Compito da svolgere → Per favore, modifica la parte delle voci che si apre con la riga contenente "Pick a pink swatch from the thread palette" e si chiude con quella contenente "(x=734, y=136)". Riportala sostituendo "menu" con "dropdown" e lasciando invariato tutto il resto.

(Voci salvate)

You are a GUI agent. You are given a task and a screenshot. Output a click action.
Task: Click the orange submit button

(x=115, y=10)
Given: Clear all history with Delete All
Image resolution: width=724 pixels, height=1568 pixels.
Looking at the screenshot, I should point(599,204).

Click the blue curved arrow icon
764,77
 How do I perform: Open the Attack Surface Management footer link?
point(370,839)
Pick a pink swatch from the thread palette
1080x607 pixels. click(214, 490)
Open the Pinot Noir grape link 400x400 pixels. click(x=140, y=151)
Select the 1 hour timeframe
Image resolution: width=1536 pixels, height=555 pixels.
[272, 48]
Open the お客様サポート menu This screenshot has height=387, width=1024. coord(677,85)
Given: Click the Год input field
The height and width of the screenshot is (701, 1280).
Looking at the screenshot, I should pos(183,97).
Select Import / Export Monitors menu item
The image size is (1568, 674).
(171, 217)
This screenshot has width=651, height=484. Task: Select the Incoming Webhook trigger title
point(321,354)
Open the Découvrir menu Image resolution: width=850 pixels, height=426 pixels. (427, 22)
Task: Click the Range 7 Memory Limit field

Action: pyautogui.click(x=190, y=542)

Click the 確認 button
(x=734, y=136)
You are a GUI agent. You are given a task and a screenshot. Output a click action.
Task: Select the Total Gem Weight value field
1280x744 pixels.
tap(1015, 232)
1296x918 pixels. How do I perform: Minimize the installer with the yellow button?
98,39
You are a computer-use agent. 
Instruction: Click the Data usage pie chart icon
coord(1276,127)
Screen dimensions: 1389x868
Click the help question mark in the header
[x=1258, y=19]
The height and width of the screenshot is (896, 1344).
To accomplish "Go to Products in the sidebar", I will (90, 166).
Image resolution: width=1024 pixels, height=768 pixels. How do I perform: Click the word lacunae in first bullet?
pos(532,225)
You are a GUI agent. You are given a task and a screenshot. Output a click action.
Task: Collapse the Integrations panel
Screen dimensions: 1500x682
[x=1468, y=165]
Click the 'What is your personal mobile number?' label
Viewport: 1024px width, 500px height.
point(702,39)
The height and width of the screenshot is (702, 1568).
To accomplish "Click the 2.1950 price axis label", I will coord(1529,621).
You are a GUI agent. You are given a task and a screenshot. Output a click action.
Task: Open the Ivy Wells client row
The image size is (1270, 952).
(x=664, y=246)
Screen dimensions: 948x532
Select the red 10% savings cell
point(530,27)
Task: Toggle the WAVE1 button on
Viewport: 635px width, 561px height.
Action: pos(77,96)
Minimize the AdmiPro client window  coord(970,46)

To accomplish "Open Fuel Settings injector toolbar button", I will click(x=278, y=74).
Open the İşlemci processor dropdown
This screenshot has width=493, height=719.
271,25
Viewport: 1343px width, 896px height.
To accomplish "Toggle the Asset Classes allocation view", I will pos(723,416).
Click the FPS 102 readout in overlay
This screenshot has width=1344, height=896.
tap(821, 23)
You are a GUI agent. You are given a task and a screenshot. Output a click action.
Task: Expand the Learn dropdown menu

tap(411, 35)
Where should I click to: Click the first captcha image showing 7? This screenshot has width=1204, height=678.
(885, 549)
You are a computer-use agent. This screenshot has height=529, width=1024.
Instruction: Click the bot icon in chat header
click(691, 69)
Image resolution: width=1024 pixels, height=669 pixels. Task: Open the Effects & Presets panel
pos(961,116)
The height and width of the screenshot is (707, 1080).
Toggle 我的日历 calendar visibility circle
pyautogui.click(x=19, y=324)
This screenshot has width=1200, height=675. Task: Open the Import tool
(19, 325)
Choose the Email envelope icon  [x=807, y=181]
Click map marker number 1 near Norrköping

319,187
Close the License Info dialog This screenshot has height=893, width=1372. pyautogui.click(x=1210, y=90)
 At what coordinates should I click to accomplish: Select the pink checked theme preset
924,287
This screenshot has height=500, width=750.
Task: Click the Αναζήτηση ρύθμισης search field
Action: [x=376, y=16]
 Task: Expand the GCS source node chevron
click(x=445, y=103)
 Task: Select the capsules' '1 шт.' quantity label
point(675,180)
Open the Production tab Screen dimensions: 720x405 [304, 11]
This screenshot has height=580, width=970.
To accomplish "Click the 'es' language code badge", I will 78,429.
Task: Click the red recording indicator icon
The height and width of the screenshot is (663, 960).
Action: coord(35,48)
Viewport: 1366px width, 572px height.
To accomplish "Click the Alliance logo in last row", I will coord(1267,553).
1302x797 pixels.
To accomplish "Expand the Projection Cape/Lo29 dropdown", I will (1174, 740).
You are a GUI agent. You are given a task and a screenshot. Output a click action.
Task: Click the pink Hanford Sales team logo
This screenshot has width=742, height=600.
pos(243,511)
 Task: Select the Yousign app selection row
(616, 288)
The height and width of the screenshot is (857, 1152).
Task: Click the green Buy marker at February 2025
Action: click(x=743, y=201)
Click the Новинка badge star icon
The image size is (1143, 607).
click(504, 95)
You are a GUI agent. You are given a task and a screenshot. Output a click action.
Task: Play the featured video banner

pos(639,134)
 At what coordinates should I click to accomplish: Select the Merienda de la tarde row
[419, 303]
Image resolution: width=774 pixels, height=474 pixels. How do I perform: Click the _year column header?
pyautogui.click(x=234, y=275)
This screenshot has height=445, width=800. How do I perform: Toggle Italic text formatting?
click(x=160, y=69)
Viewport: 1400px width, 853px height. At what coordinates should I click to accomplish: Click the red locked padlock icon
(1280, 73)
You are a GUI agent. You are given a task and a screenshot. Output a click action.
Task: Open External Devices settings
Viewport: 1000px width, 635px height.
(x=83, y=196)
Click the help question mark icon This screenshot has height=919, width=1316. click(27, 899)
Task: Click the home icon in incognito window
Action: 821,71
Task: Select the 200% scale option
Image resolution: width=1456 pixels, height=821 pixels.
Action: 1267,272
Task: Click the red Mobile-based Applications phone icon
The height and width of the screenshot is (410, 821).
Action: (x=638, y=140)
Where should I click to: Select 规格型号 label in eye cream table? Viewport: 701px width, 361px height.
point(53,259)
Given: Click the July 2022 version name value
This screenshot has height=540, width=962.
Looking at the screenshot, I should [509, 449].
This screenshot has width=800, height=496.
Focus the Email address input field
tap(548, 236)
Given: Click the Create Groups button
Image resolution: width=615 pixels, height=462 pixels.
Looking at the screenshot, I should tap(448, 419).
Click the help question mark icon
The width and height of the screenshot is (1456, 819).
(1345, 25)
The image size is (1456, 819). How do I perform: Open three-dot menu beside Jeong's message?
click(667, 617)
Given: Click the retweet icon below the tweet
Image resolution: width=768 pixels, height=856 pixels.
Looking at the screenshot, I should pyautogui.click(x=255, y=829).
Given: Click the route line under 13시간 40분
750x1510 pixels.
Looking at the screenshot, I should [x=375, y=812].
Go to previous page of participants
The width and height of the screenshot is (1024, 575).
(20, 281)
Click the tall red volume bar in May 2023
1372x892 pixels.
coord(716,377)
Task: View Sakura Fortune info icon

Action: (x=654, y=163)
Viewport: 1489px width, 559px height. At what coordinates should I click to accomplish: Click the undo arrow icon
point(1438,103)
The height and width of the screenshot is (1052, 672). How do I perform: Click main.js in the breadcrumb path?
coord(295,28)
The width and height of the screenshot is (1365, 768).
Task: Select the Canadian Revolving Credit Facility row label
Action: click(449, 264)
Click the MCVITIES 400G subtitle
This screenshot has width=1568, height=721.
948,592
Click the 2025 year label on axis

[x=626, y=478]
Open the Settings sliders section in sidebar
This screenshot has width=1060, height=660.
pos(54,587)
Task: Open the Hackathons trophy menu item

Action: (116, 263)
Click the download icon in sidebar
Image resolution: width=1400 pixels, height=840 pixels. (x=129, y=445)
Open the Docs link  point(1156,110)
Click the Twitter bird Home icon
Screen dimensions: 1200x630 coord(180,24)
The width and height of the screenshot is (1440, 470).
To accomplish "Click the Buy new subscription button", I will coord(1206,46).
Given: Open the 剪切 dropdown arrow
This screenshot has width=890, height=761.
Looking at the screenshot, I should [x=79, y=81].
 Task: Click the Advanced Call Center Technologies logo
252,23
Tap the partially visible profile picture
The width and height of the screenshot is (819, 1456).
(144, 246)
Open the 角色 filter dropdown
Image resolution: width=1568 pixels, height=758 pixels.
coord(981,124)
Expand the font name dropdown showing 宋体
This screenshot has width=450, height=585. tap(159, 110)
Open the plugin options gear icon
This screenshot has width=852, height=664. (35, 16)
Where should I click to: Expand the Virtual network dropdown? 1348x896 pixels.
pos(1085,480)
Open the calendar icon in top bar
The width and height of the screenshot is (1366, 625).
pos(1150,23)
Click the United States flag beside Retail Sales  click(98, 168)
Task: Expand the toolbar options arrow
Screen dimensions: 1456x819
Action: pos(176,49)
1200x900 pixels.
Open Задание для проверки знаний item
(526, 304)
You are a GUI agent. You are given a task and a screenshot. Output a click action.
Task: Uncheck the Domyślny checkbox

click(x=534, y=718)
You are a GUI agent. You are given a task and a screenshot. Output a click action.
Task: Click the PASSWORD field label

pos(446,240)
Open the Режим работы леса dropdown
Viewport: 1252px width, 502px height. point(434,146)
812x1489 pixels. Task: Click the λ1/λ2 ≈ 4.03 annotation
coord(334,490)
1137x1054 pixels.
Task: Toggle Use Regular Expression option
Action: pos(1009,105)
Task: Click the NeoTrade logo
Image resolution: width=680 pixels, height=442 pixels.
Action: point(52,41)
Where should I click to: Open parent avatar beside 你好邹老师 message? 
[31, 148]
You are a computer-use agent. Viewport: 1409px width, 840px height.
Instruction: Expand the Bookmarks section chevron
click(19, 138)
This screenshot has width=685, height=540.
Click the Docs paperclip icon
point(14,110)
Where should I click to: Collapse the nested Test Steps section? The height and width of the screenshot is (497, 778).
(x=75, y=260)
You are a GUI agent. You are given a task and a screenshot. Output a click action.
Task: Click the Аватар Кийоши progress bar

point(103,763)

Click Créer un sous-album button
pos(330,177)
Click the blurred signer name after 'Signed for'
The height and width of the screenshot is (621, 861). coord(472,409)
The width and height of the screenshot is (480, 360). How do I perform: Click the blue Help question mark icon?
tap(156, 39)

Soluzione completa →
Pick a pink swatch from the thread palette
1080x607 pixels. click(214, 490)
Open the Pinot Noir grape link 400x400 pixels. click(x=140, y=151)
Select the 1 hour timeframe
Image resolution: width=1536 pixels, height=555 pixels.
[272, 48]
Open the お客様サポート dropdown This screenshot has height=387, width=1024. coord(677,85)
Given: Click the Год input field
The height and width of the screenshot is (701, 1280).
Looking at the screenshot, I should pos(183,97).
Select Import / Export Monitors dropdown item
The image size is (1568, 674).
(171, 217)
This screenshot has width=651, height=484. Task: Select the Incoming Webhook trigger title
point(321,354)
Open the Découvrir dropdown Image resolution: width=850 pixels, height=426 pixels. (427, 22)
Task: Click the Range 7 Memory Limit field

Action: pyautogui.click(x=190, y=542)

Click the 確認 button
(x=734, y=136)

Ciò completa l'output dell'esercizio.